QlikView has analysed the anatomy of a typical CEO in this region, revealing he is likely to have graduated from a local university (61.5%) than an overseas institution (38.5%). For those who did attend university overseas, Harvard was the leading college, followed by Stanford and INSEAD.
The survey, which took into consideration responses from the top 250 APAC-based companies listed in the 2013 Forbes Global 2000 ranking, also found a large majority of CEOs were previously managing directors, directors or vice presidents, with only 8.8% having held another CEO role prior to their current appointment.

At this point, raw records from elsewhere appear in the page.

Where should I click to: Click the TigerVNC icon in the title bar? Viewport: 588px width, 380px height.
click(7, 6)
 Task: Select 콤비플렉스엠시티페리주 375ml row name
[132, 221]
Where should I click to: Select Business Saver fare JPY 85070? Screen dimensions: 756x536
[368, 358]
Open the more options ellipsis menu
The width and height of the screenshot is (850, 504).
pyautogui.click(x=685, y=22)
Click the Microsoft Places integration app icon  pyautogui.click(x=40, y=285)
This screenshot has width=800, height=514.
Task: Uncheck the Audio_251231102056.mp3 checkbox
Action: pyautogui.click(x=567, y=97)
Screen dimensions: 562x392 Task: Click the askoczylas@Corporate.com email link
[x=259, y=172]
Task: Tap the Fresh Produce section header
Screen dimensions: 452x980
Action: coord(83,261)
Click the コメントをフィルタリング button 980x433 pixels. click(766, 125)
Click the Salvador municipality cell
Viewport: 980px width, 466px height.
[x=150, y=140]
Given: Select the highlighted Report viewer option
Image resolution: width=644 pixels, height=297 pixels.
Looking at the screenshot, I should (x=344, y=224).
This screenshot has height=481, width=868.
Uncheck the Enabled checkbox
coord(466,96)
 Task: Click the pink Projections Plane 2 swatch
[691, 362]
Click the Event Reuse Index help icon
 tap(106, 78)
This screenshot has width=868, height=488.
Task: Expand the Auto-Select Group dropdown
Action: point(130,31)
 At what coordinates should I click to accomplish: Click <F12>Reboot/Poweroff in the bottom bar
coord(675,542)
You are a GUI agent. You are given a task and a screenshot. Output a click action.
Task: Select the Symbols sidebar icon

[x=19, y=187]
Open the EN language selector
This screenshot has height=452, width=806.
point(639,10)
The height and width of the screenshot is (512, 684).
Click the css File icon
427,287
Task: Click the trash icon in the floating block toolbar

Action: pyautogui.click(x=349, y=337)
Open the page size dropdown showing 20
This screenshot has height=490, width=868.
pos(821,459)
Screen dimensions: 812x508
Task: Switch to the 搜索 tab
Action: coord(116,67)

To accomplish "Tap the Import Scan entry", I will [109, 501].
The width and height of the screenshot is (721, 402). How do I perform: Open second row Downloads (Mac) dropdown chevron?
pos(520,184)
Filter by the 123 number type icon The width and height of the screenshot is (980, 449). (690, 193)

CEOs were also most likely to have had experience in the finance (42 CEOs), manufacturing (40 CEOs), and energy (35 CEOs) industries.
“What this QlikView application provides is a holistic view of what it takes to be a CEO in Asia Pacific. It is a fun way to gain insights into the ‘key ingredients’ that go into a making of a CEO,” Terry Smagh, vice president for Qlik Asia Pacific, said.
“At the same time, it helps us drill deeper and ask important questions. For example, where are we in terms of gender diversity in the boardroom and where should one pursue an education to stand a fighting chance of becoming a CEO?”
In Singapore, the typical CEO would have:
- Graduated from an overseas university (75%)
- Less than 10 years of experience as a CEO (75%)
- An MBA (36%)
- Studied business as a discipline (40%)
Additionally, 95% of local CEOs are male, with an average age of 55.
So do you fit the mold, and what other common traits have you identified in local and regional leaders?